Le Constitutionnel,—le Courrier Français,—le Messager, le Siècle, entonnèrent la trompette—et dirent en faveur du nouveau ministère—précisément ce que les journaux amis du 12 mai disaient en sa faveur.—Ceux-ci mirent en avant, contre le ministère Thiers, juste ce que les amis de ce ministère avaient dit contre le ministère Soult,—absolument dans les mêmes termes—et sans y changer une virgule.

Les trompettes chantèrent alors—comme je le faisais au commencement du présent chapitre—la fameuse églogue de Virgile à Pollion:—Les hommes vertueux arrivent aux affaires—le vertueux Barrot et sa vertueuse phalange donnent leur appui au vertueux Thiers.

«Pollion, c’est sous ton consulat que tout ce bonheur nous sera donné:—la terre prodiguera les fruits sans culture;—il n’y aura plus besoin de teindre la laine--nec varios discet mentiri lana colores,—le bélier se fera un véritable plaisir d’être naturellement vêtu d’une toison jaune ou rouge, au gré des personnes,—les agneaux se promèneront dans les prairies tout accommodés aux petits oignons,—et on pourra prendre sur les moutons des côtelettes immortelles et cuites à point, qui se renouvelleront sans cesse comme le foie de Prométhée sous le bec recourbé du vautour.»

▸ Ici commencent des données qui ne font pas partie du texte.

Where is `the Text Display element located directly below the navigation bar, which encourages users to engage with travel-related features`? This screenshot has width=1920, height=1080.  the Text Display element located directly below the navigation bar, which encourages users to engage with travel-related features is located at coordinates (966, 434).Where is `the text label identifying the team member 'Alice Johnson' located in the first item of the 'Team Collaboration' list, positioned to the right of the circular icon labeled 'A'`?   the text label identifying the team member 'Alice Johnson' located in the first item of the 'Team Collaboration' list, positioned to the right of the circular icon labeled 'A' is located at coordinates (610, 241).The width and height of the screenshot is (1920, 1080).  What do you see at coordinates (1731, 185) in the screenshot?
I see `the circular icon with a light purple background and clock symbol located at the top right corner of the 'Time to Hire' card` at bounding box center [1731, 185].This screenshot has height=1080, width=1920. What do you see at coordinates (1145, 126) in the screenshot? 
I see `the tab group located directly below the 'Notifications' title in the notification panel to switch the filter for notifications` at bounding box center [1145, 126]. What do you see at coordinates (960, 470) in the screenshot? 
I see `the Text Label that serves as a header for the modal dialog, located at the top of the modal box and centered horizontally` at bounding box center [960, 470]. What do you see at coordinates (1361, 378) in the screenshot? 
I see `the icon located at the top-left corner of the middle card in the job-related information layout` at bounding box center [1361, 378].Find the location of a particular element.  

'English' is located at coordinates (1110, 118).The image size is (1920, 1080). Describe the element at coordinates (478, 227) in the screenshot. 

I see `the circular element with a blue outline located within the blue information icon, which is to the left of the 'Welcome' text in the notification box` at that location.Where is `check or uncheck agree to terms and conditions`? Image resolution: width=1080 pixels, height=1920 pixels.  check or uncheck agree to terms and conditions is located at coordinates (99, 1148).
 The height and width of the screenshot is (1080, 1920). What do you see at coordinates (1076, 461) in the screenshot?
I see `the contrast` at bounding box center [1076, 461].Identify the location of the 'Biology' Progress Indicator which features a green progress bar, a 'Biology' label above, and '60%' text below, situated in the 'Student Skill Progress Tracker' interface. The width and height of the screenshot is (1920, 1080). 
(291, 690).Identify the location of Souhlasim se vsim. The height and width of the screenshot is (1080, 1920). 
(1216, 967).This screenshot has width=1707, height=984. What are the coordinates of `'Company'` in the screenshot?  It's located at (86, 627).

Je ne vous cacherai pas que d’abord je pris au pied de la lettre toutes ces belles choses—et que je me dis:—Ma foi, c’est fort à propos qu’il en soit ainsi,—car, réellement, les essais du gouvernement constitutionnel n’ont pas été heureux jusqu’ici;—il est temps que la nation se repose des tiraillements auxquels elle est en proie depuis tant d’années—et ce que ces messieurs lui annoncent de bonheur et de félicité—elle ne l’aura pas volé.

Ce qui surtout causait ma confiance,—c’était, je l’avouerai, l’air tout à fait bonhomme, et patriarcal de ces messieurs des journaux;—ils étaient si sévères pour les ministères précédents, ils avaient fait tant de si longs articles sur les malheurs du pays;—ils étaient eux-mêmes si désintéressés, si vertueux!

Il est vrai qu’ils n’avaient pas toujours parlé aussi favorablement de M. Thiers.—A rechercher dans leurs colonnes un peu antérieures,—on trouverait, accumulées contre lui-même, toutes les injures adressées depuis et avant lui aux autres ministres,—ce qui parfois me ferait croire—que les injures et les malédictions s’adressent tout simplement aux détenteurs du pouvoir, des places et de l’argent, quels qu’ils soient.